The parathas are large, round flat shallow-fried breads. They are not dry like roties or heavy like puris. Sometimes they are stuffed with spiced potato and onion, or minced meat made with spices and coriander, or any other vegetable like cauliflower. They can also just be eaten plain. My favourite kind of paratha was the plain shallow fried kind with lots of butter, and a side of scrambled eggs made with milk and whipped so they’re as pale as can be, sprinkled liberally with ground black pepper.
Coming from such a mixed heritage as I have, you often feel as though you don’t belong. I experienced this very real aspect of Pakistani culture at the hands of my grandmother, but equally, when my paternal grandmother used to visit, I would be immersed in a rich Moroccan culture. The pronunciation is very different. The food is a great contrast. But both have an incredibly strong affinity for patriotism and pride in their heritage.
My maternal grandmother did her masters in Pakistan before coming to the UK in the ’50s, to continue her studies. She met and married my grandfather, who was an abusive man, and she divorced him after five miscarriages and three children, the oldest of whom was my mother, who was 13 at the time. My mother remained estranged from her father until my grandmother died in 2011, upon which she located him in a town not far from where we lived at the time. in 1993 my mother met my father, a Moroccan student who was in London at the time studying for a masters degree, and married him. Nine months later I was born in a small London flat above Streatham High Road.
I grew up hearing, “You’re a beautiful curly haired Moroccan girl”
I grew up hearing, “You’re a true Pakistani. Be proud of your Pakistani heritage”
I grew up hearing, “You’re a very British person, you don’t fit in with us.”
I grew up hearing, “You’re intrinsically Arab, aren’t you.”
I grew up hearing, “You speak English very well for a Pakistani.”
I grew up hearing, “Your Arabic is excellent for a British girl.”
I grew up hearing, “You’re too white to be a Pakistani.”
I grew up hearing, “Your Arabic is not Moroccan enough.”
Last week I made parathas with my son.
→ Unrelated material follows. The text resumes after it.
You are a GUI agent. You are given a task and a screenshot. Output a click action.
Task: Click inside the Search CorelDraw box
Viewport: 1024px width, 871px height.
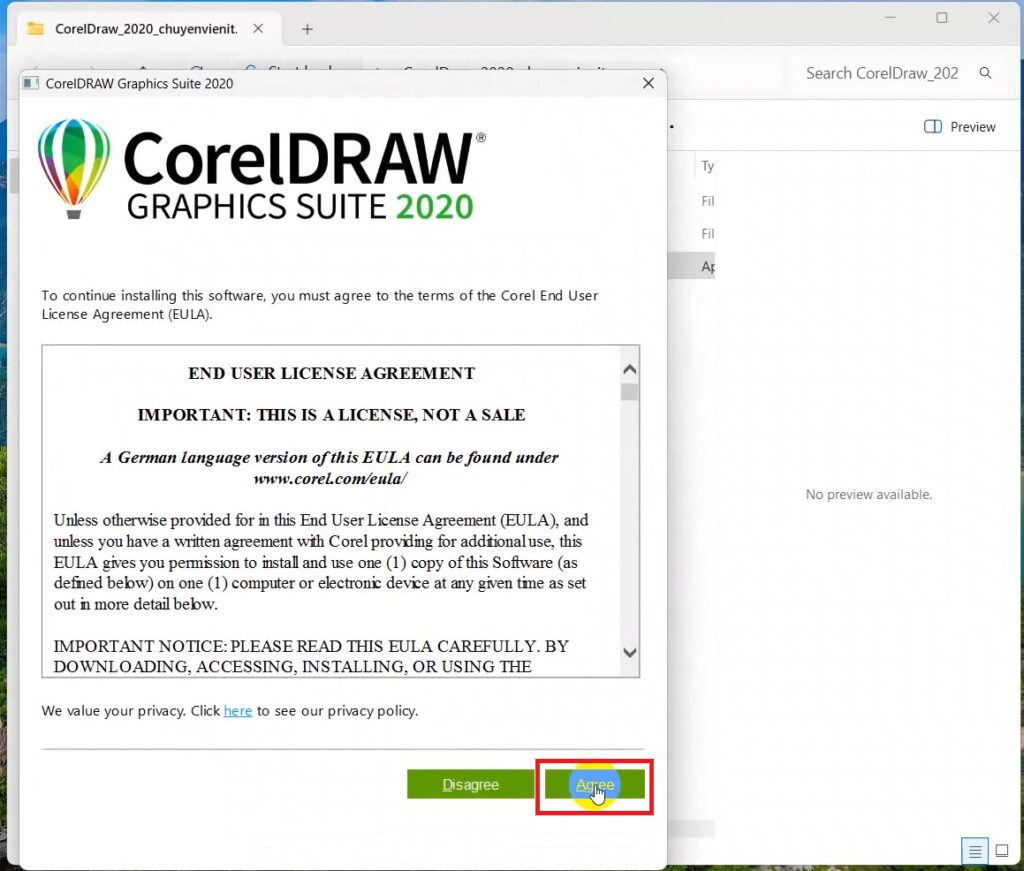click(880, 73)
Just the way my grandmother taught me. I know how to make them just like any Pakistani would. I have been making them for years and years. My friend, who is originally Pakistani, popped by and saw them, and she marvelled at them.
“Wow,” she said, “Well done! I can’t believe you made our food!”, and her attitude was full of surprise. The ‘our’ in her words did not include me. It was more like, wow a foreigner can make my cultural food, I am impressed.
It’s so petty I know but I felt so irritated.
It annoyed me when Mona said well done about my parathas. It felt patronising. Like I had no business knowing how to make them well, and that by making them I had achieved something extraordinary.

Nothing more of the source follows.